Cherry shrimp at a glance
- Scientific name
- Neocaridina davidi
- Adult size
- ~0.6″
- Temperature
- 65–80°F
- pH
- 6.5–8
- Minimum tank
- 5 gal
- Temperament
- peaceful
- Social
- schooling — keep 6+
- Reference
- Wikipedia
The cherry shrimp (Neocaridina davidi) is the easiest freshwater shrimp to keep: hardy, peaceful, and colorful. It spends the day grazing biofilm off plants and hardscape, and in stable water it breeds without any help.
Tank and water
Cherry shrimp need a stable, planted tank of at least 5 gallons. Across 388 real shrimp tanks, the median is 6 gallons and 87% are 5 gallons or larger (the full size breakdown). What matters most is not the number on a test kit but its steadiness: keep GH around 6–8, KH 2–4, and a steady temperature. Small tanks swing fast, and fast swings cause failed molts. A sponge filter is ideal because it will not trap shrimplets.
Diet
They graze biofilm and algae off surfaces all day, so an established, planted tank feeds most of the colony. Supplement lightly with a shrimp food, blanched spinach or zucchini, and botanicals like catappa leaves. Feed small amounts a few times a week. Overfeeding fouls the water faster than it helps.
Temperament and tankmates
Cherry shrimp are peaceful and defenseless. The whole question is what will eat them. They are safest in a shrimp-only tank, or with small, calm fish that cannot fit a shrimp in their mouth. The compatible and risky tankmates (from our compatibility model) are listed below, and you can check a mixed plan in how many shrimp per gallon.
Breeding and colony size
A healthy colony self-regulates. Add a starter group of 10 or so, keep the water stable, and the population grows to fill the available food and biofilm, then holds there. There is no hard per-gallon cap the way there is with fish.

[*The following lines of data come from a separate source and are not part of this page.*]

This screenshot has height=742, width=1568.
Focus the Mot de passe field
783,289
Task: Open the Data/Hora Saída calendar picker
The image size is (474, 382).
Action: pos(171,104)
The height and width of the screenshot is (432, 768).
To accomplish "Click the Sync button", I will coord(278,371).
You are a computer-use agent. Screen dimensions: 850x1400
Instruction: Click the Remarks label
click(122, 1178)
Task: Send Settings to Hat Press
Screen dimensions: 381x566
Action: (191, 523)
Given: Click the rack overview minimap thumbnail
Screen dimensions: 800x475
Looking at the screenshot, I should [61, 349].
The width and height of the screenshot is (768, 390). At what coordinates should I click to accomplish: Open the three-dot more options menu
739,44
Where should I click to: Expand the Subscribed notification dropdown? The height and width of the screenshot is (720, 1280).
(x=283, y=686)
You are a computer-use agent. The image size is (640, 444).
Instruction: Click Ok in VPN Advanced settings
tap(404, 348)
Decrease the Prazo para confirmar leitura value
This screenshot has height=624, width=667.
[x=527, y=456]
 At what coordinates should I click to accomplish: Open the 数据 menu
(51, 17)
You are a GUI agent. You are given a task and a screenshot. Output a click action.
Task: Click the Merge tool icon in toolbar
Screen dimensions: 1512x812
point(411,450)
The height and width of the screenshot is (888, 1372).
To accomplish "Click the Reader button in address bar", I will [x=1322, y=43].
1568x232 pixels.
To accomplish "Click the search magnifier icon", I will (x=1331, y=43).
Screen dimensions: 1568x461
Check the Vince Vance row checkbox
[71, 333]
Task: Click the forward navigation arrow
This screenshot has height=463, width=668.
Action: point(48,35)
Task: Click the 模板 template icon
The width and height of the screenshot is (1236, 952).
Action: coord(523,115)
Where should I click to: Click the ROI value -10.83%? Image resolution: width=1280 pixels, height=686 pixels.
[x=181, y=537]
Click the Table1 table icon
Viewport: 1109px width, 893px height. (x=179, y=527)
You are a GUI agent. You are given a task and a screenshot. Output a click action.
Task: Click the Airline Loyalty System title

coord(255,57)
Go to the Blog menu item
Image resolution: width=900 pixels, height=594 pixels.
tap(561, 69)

Compatible tankmates for Cherry shrimp
Generated from our compatibility model — temperament, fin-nipping, temperature overlap and predation. Run your exact plan in the calculator below.
Good companions:Neon tetra, Ember tetra, Cardinal tetra, Harlequin rasbora, Guppy, Endler's livebearer, Platy, White cloud minnow, Corydoras catfish, Pygmy corydoras, Otocinclus, Kuhli loach, Nerite snail, Mystery snail.
With care:Molly, Zebra danio, Dwarf gourami, Tiger barb, Serpae tetra — workable in a planted tank, but watch them.
Avoid:Betta, Angelfish, Goldfish.
Plan a Cherry tank
Start with the centerpiece and check stocking, filtration and compatible tankmates — live.
Planning a Cherry shrimp tank. We start with your cherry shrimp and filter the list to compatible tankmates — untick to see every species (incompatible ones get flagged).
Stocking — under 85% comfortable · 85–100% full · over 100% overstocked
Show the math
FAQ
- What tank size do cherry shrimp need?
- Five gallons is the practical minimum and the most common size keepers use. Across 388 real shrimp tanks, the median is 6 gallons and 87% are 5 gallons or larger. Small water columns swing in chemistry, which is what kills shrimp.
- What do cherry shrimp eat?
- Mostly biofilm and algae they graze off surfaces. Supplement lightly with a shrimp-specific food, blanched vegetables, and occasional botanicals. Overfeeding, not underfeeding, is the common mistake.
- Are cherry shrimp easy to breed?
- Yes. In stable, planted water a colony breeds on its own with no intervention. The population grows to match the tank's food and biofilm, then levels off.
- What water parameters do cherry shrimp need?
- Stable, moderately hard water matters most: keep GH around 6–8 and KH 2–4, with steady temperature. Neocaridina are tolerant of a pH range but hate swings.